SOURCE DOCUMENT
Segment Open
You go to school. You meet the love of your life. You get married. You move back to your hometown (or somewhere relatively close). You have kids. Those kids grow up. Go to school. Meet the loves of their lives. Get married. Have your grandkids. 

And the cycle continues. That's how it's supposed to work.

It's what makes small towns so close knit and keeps a community strong.

Well me, I was the misfit. 

I followed my heart to Florida in 2005, and by 2007 was stuck in a place I never thought I'd be -- I  wasn't with the love of my life, I wasn't married, I wasn't back home, and I didn't have kids. I remember looking around my very first one bedroom apartment 600 miles away from home thinking well what now

I was alone with no friends, and had a job that was promising for the future but didn't make ends meet.  I had never been single for a long period of time, and had never supported myself without financial help from school loans or someone to share the bills with. 
What to do?

Like the Taurus I am, I stubbornly decided to prove that I could do it on my own. No time to feel sorry for myself -- so I hit the ground running.

In the Sunday paper one morning there was a listing for servers/bartenders needed at a local restaurant. I had waited tables in college and knew how nice awesome it was to walk out with wads of cash in my hand (heck, I'm still jealous even today, who am I kidding)- working two jobs was going to be tough, but it was a good temporary solution and I figured maybe I'd meet some friends there too. 

Done and done. 

Little did I know how many people I would meet and how much self-evaluation I would encounter.

I realized I didn't even know what I wanted for myself. For so long I had been morphing my wants and opinions into whatever everyone else wanted or liked. What does Mary want? What does Mary like? I had no idea. It's very similar to that scene in Runaway Bride, where she doesn't even know how she likes her eggs cooked.
Segment Closed
PROVIDED MATERIAL
Segment Open
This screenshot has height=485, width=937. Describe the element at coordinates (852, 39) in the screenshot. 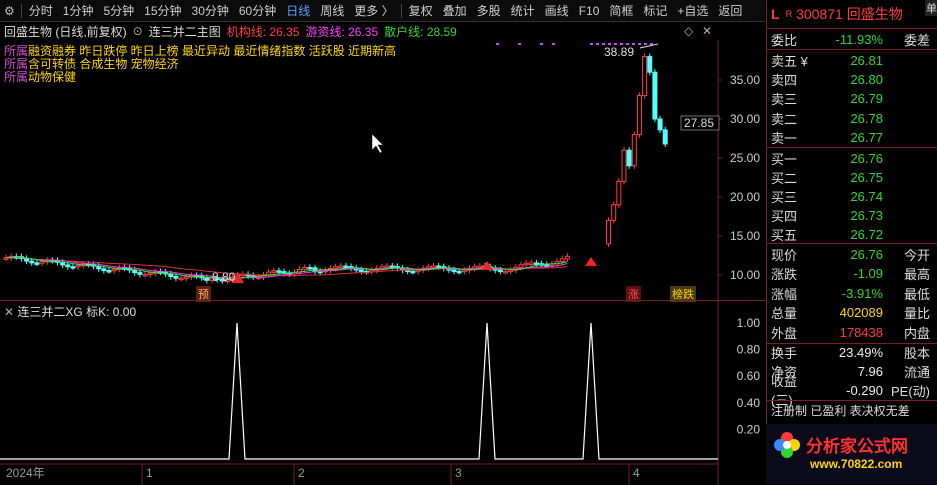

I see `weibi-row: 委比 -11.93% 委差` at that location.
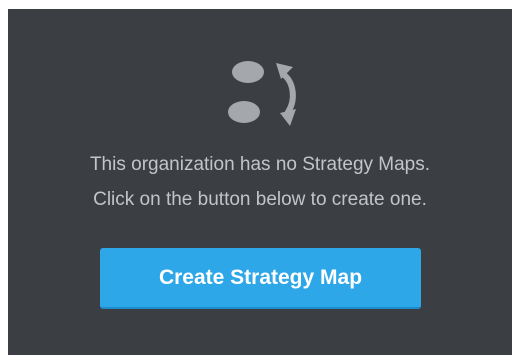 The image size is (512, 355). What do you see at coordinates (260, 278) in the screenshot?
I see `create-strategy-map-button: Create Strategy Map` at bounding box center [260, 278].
Segment Closed
COMPLETE THE FOLLOWING
A: According to the blog post, in what year did the writer follow their heart to Florida?
B: State whether each statement agrees with the blog post, and quote the words that decide it: (i) The writer's first one-bedroom apartment was 600 miles from home. (ii) The restaurant listing appeared in a Saturday paper. (iii) The writer had no earlier experience waiting tables.
C: Copy the blog post from "In the Sunday" to "her eggs cooked.".
The lines above come from a different source than the blog post.

SOLUTIONS TO EACH TASK
A: 2005

B:
(i) Yes: "my very first one bedroom apartment 600 miles away from home"
(ii) No: "In the Sunday paper one morning there was a listing for servers/bartenders needed at a local restaurant"
(iii) No: "I had waited tables in college"

C:
In the Sunday paper one morning there was a listing for servers/bartenders needed at a local restaurant. I had waited tables in college and knew how nice awesome it was to walk out with wads of cash in my hand (heck, I'm still jealous even today, who am I kidding)- working two jobs was going to be tough, but it was a good temporary solution and I figured maybe I'd meet some friends there too. 

Done and done. 

Little did I know how many people I would meet and how much self-evaluation I would encounter.

I realized I didn't even know what I wanted for myself. For so long I had been morphing my wants and opinions into whatever everyone else wanted or liked. What does Mary want? What does Mary like? I had no idea. It's very similar to that scene in Runaway Bride, where she doesn't even know how she likes her eggs cooked.